#### [WHAT IS REQUIRED]
Pull every line with "computer" from the entries below.

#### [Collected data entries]
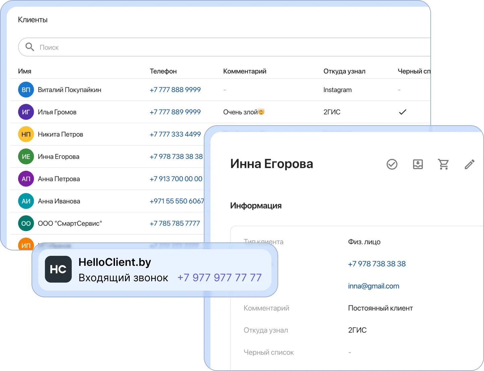This screenshot has height=371, width=484.
Task: Call the number +7 777 888 9999
Action: [175, 89]
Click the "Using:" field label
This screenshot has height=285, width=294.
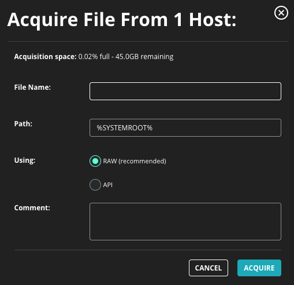coord(25,160)
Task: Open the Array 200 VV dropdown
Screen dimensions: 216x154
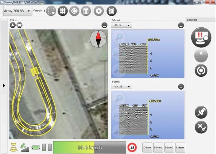Action: pos(17,12)

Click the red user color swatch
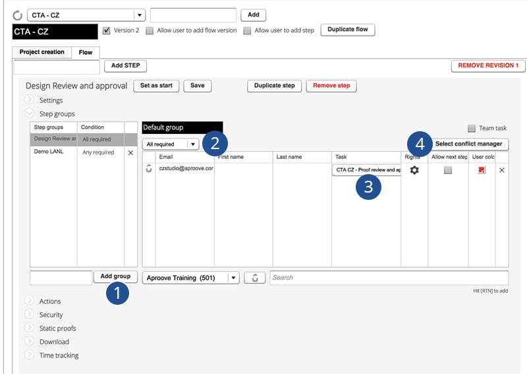click(x=482, y=170)
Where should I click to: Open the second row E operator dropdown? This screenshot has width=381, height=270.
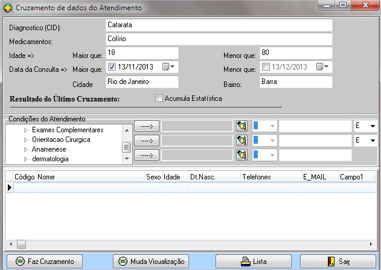373,140
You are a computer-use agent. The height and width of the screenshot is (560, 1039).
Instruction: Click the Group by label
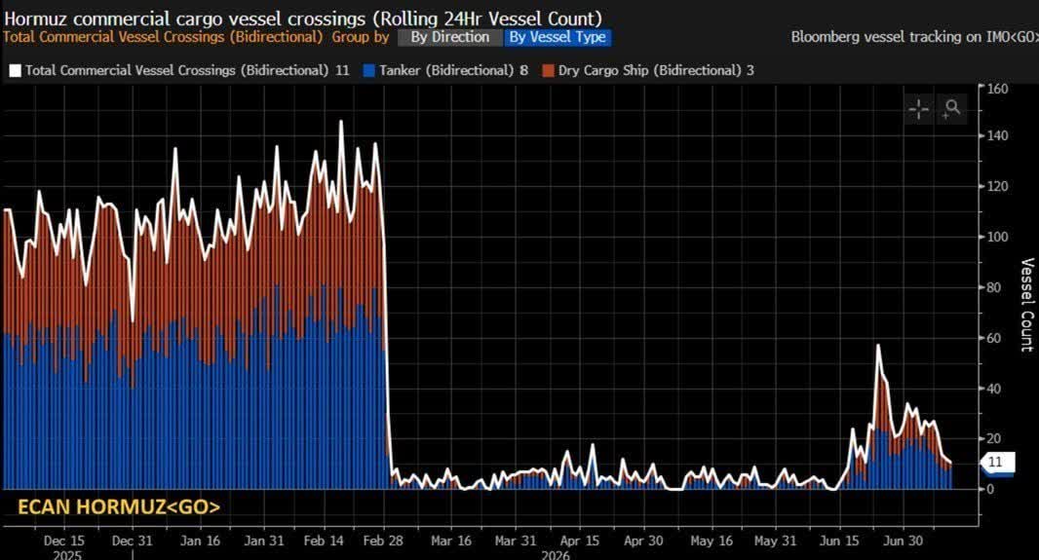click(361, 37)
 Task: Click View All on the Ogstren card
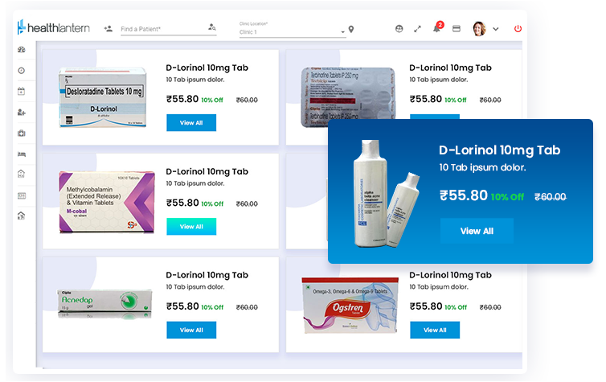click(435, 331)
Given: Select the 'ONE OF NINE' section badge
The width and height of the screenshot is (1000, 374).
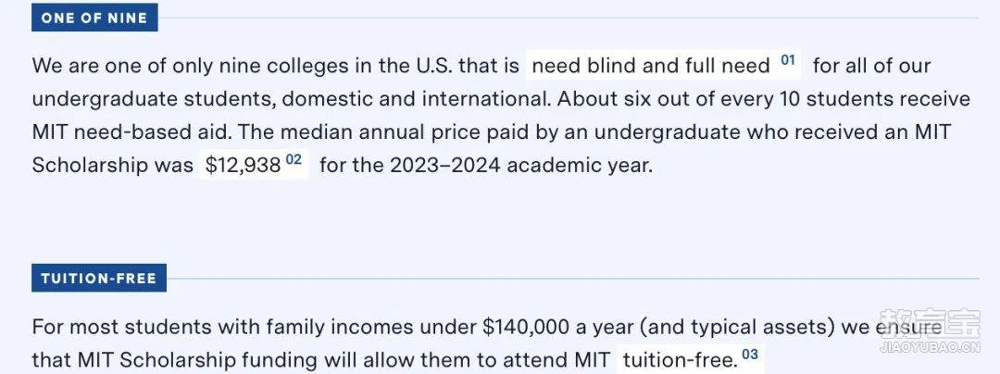Looking at the screenshot, I should [x=94, y=18].
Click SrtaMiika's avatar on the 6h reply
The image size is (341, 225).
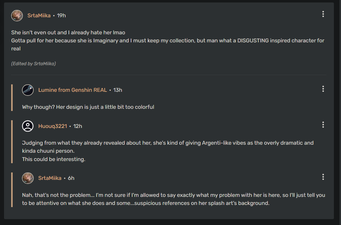[28, 178]
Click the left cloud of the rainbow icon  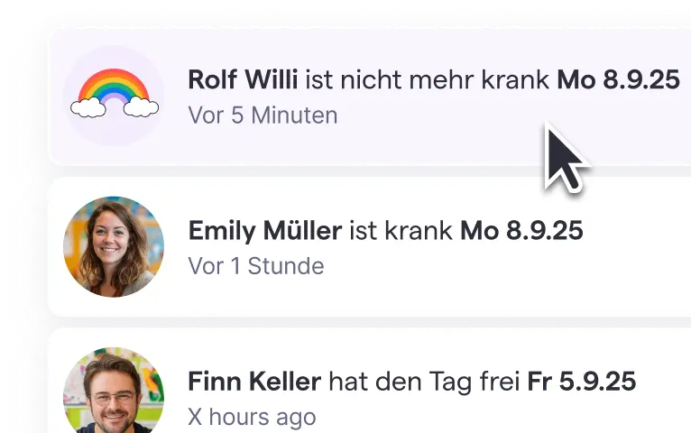pos(88,107)
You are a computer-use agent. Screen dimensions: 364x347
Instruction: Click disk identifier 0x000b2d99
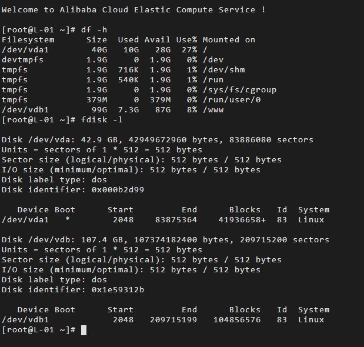(118, 190)
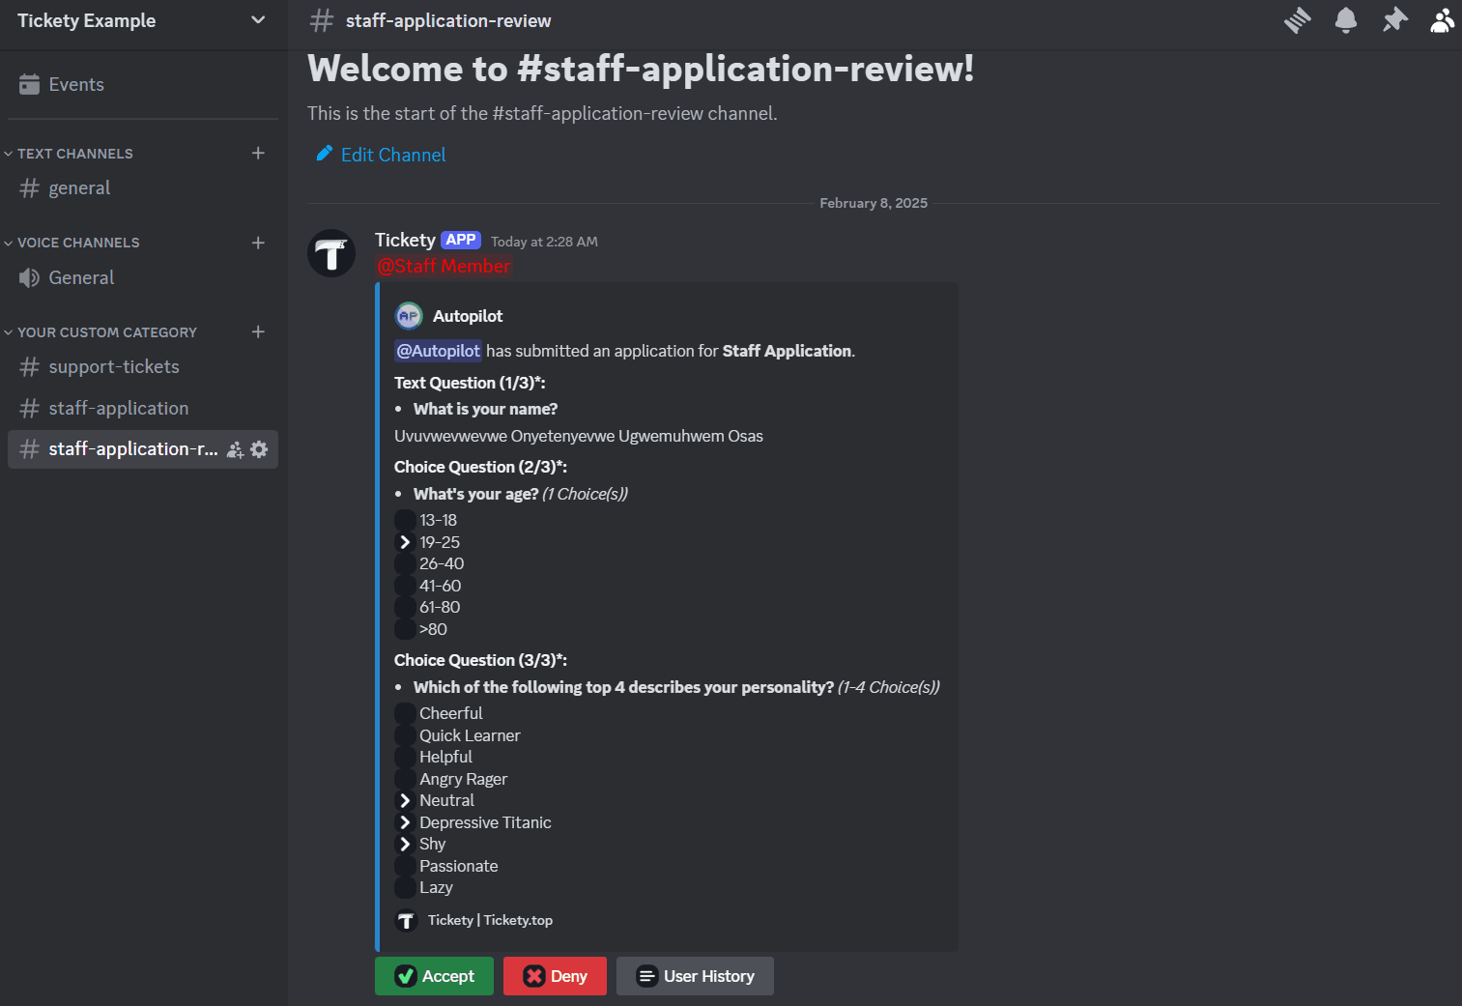The image size is (1462, 1006).
Task: Click the General voice channel speaker icon
Action: (30, 277)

#### [EXERCISE OUTPUT]
You are a computer-use agent. The height and width of the screenshot is (560, 1039).
You are a computer-use agent. Screen dimensions: 364x347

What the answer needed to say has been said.